• [Opdrachtdoel]
Van welk gebouw maakt volgens de brontekst over de tuinkamer de gehele tuinkamer deel uit?

3.1. Anders dan [appellant] betoogt, bestaat geen aanleiding voor het oordeel dat de door hem bedoelde ruimte een bijgebouw als bedoeld in de planregels betreft. Daarbij is van belang dat de bedoelde ruimte niet ondergeschikt is aan het andere gedeelte van de op de bouwtekeningen als "tuinkamer" aangeduide ruimte, maar daarmee een geheel vormt. De gehele tuinkamer vormt dan ook onderdeel van het hoofdgebouw. Dat [vergunninghouder], naar [appellant] stelt, de op de bouwtekeningen als "tuinkamer" aangeduide ruimte voor zover die kan worden afgesloten met een schuifdeur en die grenst aan de berging beoogt te gebruiken als bijkeuken, maakt dat, daargelaten wat er van deze stelling zij, niet anders, omdat het gebruik in artikel 1.19 van de planregels geen criterium vormt. Het door [appellant] gestelde gebruik van deze ruimte als bijkeuken heeft dan ook niet tot gevolg dat de bedoelde ruimte om die reden als een tweede, met artikel 6.2.2 van de planregels strijdig bijgebouw moet worden aangemerkt.

• [Bronmateriaal]

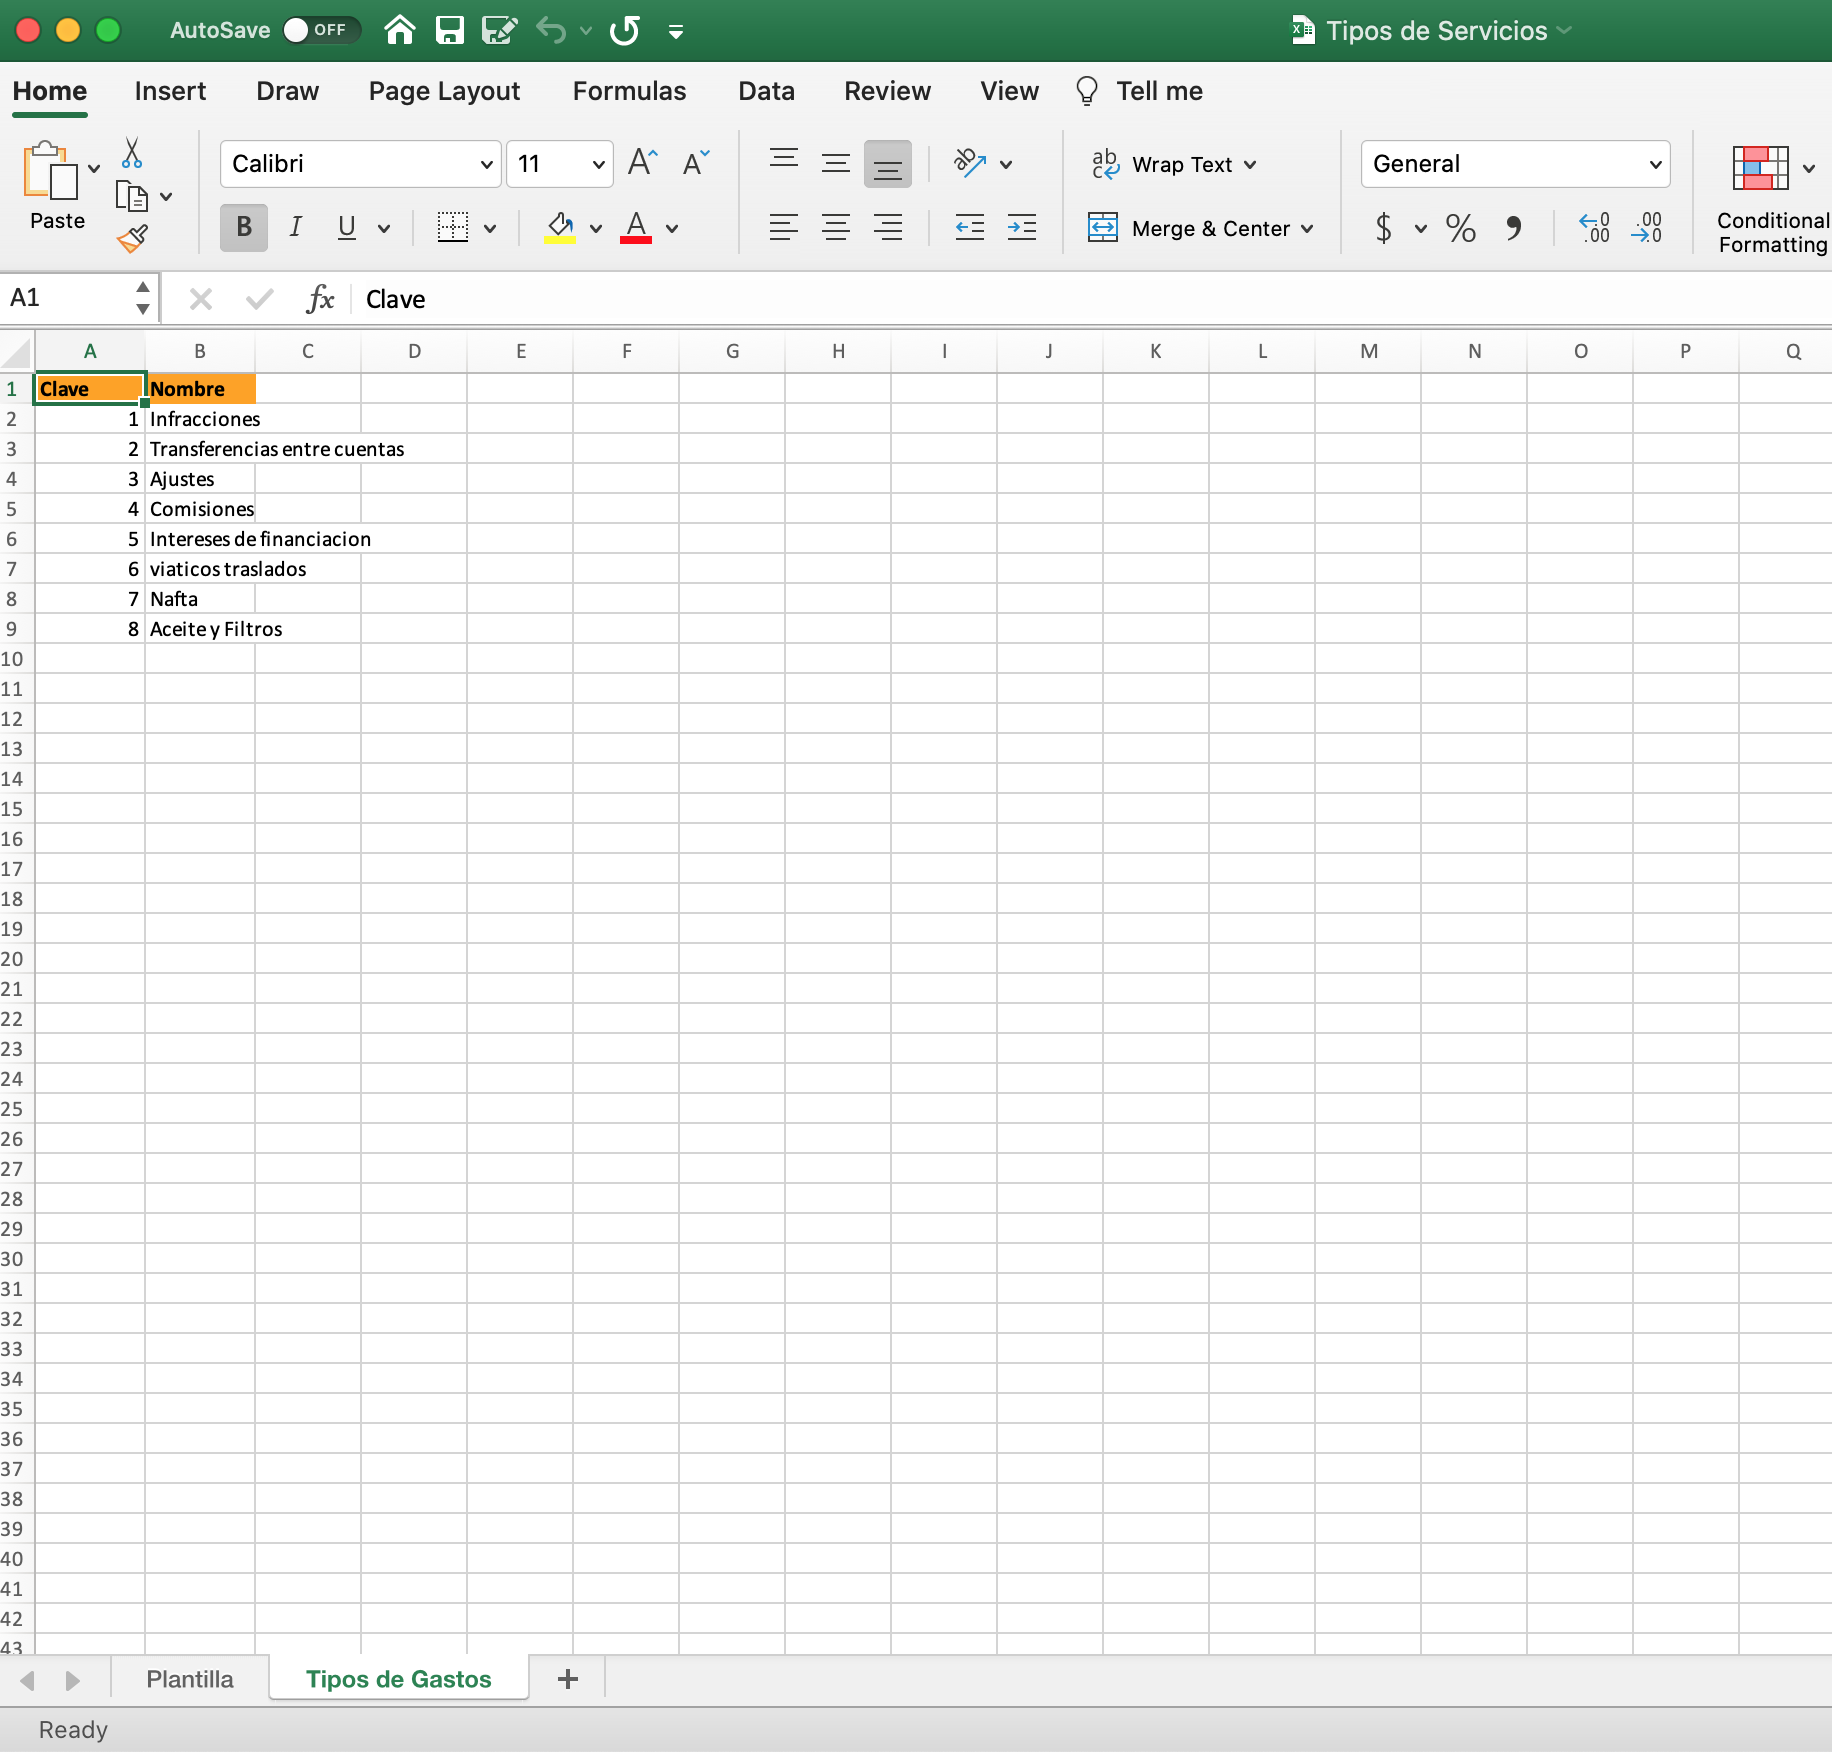The image size is (1832, 1752).
Task: Click the Wrap Text button
Action: point(1172,164)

• [Oplossing opdracht]
Van het hoofdgebouw.